**** Extracted entries ****

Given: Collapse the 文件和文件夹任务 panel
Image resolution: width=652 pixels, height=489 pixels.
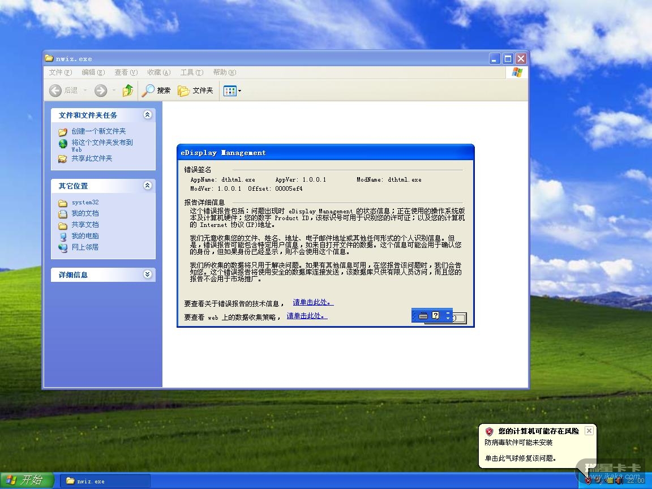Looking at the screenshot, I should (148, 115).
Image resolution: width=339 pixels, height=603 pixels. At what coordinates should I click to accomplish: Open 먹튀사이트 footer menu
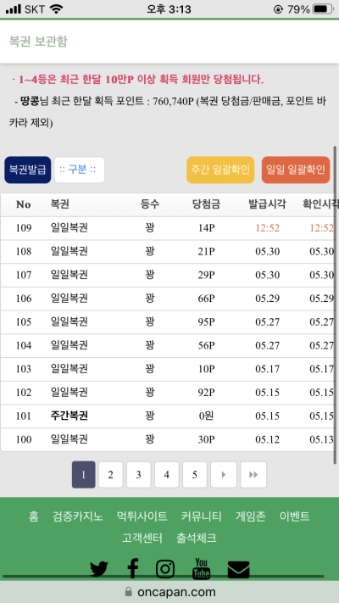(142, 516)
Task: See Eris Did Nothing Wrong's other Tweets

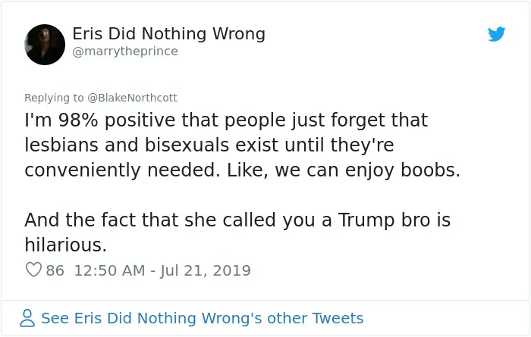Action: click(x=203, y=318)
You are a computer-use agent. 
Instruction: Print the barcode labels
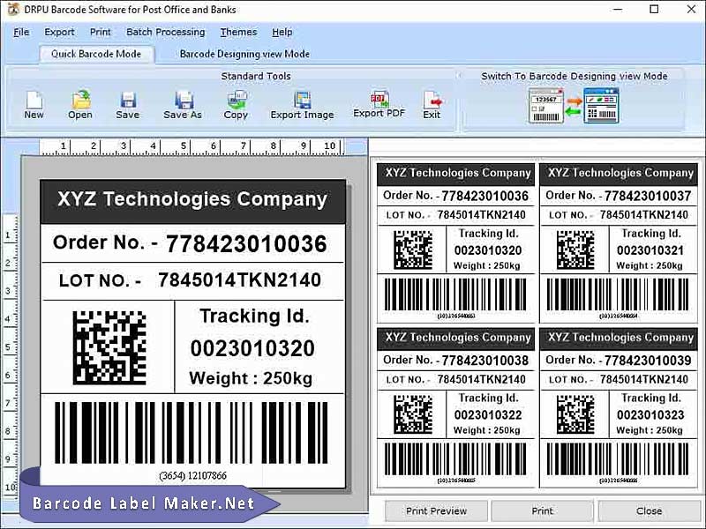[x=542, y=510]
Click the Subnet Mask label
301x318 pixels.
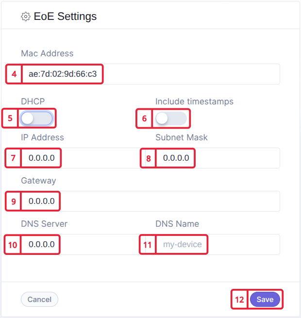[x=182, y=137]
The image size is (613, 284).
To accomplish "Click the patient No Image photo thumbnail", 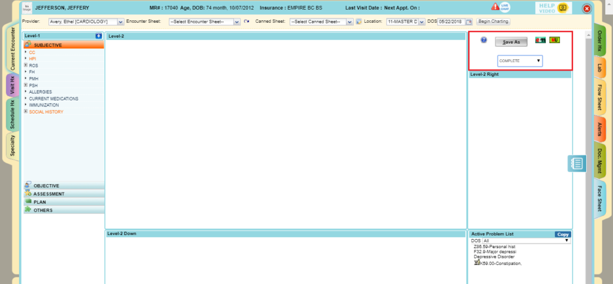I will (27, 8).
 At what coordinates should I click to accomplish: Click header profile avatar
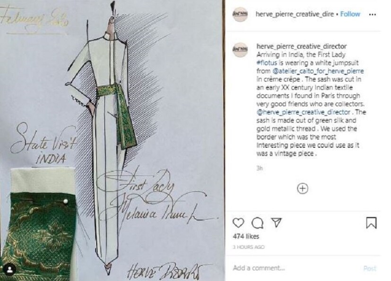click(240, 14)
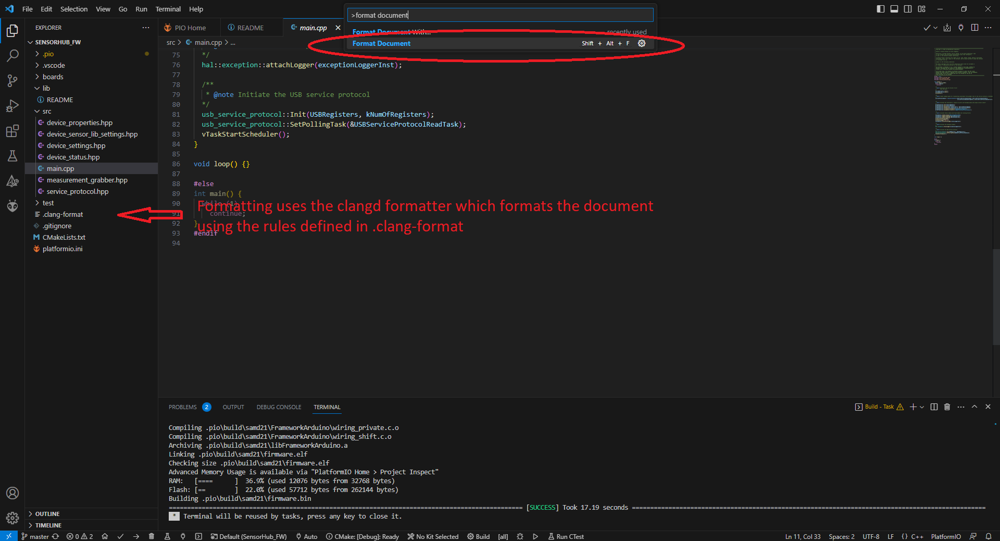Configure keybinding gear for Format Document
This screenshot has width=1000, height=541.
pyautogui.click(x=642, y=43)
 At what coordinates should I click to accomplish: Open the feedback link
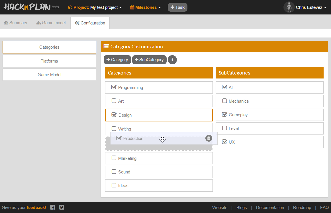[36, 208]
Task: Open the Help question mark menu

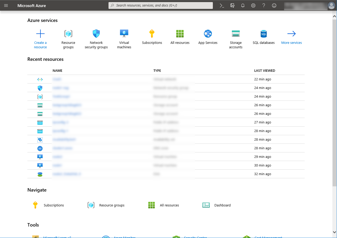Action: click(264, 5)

****

What's needed is an exact copy of the lines above from the one with "Image resolution: width=652" through the one with "You are a computer-use agent.", both included; the pictures stay out.

Image resolution: width=652 pixels, height=489 pixels.
Looking at the screenshot, I should (148, 115).
Image resolution: width=339 pixels, height=603 pixels. At what coordinates should I click to accomplish: Open 먹튀사이트 footer menu
(142, 516)
Task: See Eris Did Nothing Wrong's other Tweets

Action: click(x=203, y=318)
You are a computer-use agent. 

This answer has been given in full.